Purpose: Last-mile command/environment customization
Benefits: Flexible, composable, testable
Example: Claude CLI tool injection without hardcoding

4.4. Resource Management

AutoCloseable: All sandboxes implement proper cleanup
Try-with-resources: Workspace management ensures cleanup
Timeout Handling: Prevents runaway processes

5. Module Structure

spring-ai-bench/
├── bench-core/           # Core execution framework
│   ├── exec/            # Execution system (Sandbox, ExecSpec, etc.)
│   ├── spec/            # Benchmark specifications
│   ├── repo/            # Repository & workspace management
│   ├── run/             # Benchmark harness & execution
│   └── io/              # Configuration loading
├── bench-agents/         # Agent integration layer
│   ├── runner/          # Agent runners (Claude, Gemini, HelloWorld)
│   └── integration/     # Spring Boot auto-configuration
├── bench-app/           # Application CLI
├── bench-site/          # Static site generation
└── bench-tracks/        # Benchmark track definitions
    └── hello-world/     # Hello world track (current)

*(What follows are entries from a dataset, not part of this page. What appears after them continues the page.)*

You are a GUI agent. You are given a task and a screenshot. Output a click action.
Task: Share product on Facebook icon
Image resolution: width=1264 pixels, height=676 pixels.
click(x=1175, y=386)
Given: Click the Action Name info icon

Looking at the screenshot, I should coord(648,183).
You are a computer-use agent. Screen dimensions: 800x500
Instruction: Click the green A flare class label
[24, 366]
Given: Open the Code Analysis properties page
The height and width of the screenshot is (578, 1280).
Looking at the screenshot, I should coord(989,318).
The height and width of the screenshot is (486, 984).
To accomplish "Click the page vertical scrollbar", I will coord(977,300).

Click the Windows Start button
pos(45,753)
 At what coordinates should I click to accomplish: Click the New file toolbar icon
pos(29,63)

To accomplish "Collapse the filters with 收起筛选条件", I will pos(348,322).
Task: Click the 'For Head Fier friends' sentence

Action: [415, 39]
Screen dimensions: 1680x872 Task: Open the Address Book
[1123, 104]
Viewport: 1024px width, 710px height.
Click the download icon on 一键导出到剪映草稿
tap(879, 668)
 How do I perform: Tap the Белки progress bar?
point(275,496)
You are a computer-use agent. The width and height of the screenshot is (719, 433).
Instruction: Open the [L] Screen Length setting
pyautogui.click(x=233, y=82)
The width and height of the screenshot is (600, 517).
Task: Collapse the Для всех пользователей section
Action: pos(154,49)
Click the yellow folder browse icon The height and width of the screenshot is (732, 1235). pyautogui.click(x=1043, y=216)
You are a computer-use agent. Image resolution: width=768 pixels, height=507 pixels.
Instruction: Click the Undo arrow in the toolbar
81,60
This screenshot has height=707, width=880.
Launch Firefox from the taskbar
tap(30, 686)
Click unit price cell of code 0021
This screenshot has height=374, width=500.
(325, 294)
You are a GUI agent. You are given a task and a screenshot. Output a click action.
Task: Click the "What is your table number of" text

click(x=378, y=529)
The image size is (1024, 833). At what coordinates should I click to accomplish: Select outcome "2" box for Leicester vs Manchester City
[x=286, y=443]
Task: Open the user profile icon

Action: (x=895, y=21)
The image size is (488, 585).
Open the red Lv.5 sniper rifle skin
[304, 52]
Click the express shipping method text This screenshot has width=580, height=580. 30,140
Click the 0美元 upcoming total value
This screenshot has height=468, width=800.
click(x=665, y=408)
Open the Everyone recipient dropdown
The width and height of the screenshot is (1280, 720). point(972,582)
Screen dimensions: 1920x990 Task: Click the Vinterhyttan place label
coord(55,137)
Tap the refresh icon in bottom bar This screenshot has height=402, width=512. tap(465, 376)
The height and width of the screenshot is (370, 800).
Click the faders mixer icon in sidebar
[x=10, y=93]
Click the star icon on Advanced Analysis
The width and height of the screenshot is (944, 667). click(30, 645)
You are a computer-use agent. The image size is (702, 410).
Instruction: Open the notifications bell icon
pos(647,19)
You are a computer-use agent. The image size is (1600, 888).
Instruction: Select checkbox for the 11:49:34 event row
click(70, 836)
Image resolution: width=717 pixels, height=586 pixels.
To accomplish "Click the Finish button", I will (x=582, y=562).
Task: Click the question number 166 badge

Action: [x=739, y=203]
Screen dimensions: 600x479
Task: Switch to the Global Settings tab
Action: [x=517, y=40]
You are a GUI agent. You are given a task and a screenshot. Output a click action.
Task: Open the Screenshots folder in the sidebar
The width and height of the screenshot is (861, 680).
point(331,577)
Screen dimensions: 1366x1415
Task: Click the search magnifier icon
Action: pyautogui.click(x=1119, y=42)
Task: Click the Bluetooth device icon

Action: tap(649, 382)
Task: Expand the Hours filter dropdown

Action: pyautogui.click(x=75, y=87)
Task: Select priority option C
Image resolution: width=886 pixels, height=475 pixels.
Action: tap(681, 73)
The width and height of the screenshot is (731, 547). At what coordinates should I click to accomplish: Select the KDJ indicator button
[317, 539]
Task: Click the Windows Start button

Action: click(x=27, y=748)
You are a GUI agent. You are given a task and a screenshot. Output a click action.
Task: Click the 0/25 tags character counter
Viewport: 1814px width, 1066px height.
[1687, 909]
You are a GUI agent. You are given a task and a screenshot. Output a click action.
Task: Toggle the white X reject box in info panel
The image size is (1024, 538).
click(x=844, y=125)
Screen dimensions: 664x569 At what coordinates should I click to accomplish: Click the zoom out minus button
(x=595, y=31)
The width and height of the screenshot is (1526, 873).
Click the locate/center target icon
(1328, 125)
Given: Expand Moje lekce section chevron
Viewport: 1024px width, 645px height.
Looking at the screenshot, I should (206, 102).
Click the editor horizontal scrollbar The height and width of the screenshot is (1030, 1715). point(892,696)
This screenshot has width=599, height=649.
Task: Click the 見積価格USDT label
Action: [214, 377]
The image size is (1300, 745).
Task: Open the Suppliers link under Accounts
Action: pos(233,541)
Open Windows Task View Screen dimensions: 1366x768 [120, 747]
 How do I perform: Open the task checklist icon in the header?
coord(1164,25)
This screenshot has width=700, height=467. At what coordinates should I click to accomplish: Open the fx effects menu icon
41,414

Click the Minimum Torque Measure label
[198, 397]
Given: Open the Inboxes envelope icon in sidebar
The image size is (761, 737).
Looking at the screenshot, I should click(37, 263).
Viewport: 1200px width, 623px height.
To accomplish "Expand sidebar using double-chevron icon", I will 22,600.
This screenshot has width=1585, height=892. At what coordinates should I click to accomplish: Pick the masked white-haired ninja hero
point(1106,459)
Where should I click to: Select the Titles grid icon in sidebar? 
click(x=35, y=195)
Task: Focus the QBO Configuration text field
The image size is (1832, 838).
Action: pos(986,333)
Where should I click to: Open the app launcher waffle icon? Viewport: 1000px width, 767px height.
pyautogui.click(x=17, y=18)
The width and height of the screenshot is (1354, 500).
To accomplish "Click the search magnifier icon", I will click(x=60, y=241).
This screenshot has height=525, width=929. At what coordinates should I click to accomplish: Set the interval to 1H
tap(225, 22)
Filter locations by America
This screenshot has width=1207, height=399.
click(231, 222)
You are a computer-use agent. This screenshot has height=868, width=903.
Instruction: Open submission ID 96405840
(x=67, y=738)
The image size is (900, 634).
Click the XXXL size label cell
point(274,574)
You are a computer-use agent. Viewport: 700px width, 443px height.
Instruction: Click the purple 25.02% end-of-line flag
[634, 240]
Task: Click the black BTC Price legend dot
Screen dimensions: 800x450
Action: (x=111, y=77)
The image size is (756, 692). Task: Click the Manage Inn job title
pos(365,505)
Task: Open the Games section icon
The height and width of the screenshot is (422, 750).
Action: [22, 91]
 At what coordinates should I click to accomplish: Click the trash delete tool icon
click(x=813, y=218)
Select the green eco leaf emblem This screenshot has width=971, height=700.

6. Dependencies & Technology Stack

6.1. Core Dependencies

Spring Framework: Core dependency injection and configuration
Spring Cloud Deployer: Distributed process management
Jackson: YAML/JSON configuration handling
TestContainers: Docker sandbox implementation
GitHub API: Repository operations
SLF4J: Logging framework

6.2. Build System

Maven: Build system with multi-module structure
Java 17+: Target runtime
Surefire: Test execution

7. Development Timeline

September 2024 Implementation:

Complete execution framework with sandbox isolation
Spring AI Agents integration via JBang launcher
Agent implementations (hello-world deterministic and AI-powered)
Basic reporting and HTML generation
Docker and local sandbox support

8. Testing Strategy

Unit Tests: Individual component testing
Integration Tests: End-to-end sandbox execution
Smoke Tests: Basic functionality validation
E2E Tests: Complete benchmark execution flows

9. Future Development Areas

9.1. Cloud Implementation

Cloud-based sandbox implementations
Auto-scaling execution clusters
Distributed benchmark orchestration
Cost optimization strategies

9.2. Enhanced Agent Support

Additional agent integrations beyond current implementations
Agent-specific optimizations and customizations
Multi-agent benchmark scenarios

9.3. Monitoring & Observability

Execution metrics collection
Performance monitoring dashboards
Resource utilization tracking
Benchmark result analytics

9.4. Security Enhancements

Improved sandbox isolation
Resource limits and quotas
Security scanning integration
Audit logging

10. Getting Started

10.1. Prerequisites

Java 17+
Docker (for DockerSandbox)
Maven 3.6+
GitHub access token (for repository operations)

10.2. Basic Usage

// Local execution
try (var sandbox = LocalSandbox.builder().build()) {
    var spec = ExecSpec.of("echo", "Hello World");
    var result = sandbox.exec(spec);
    System.out.println("Exit code: " + result.exitCode());
    System.out.println("Output: " + result.mergedLog());
}

// Docker execution
try (var sandbox = new DockerSandbox("openjdk:17-jdk")) {
    var spec = ExecSpec.of("java", "-version");
    var result = sandbox.exec(spec);
    System.out.println("Java version: " + result.mergedLog());
}

This document reflects the current architecture as of September 2024.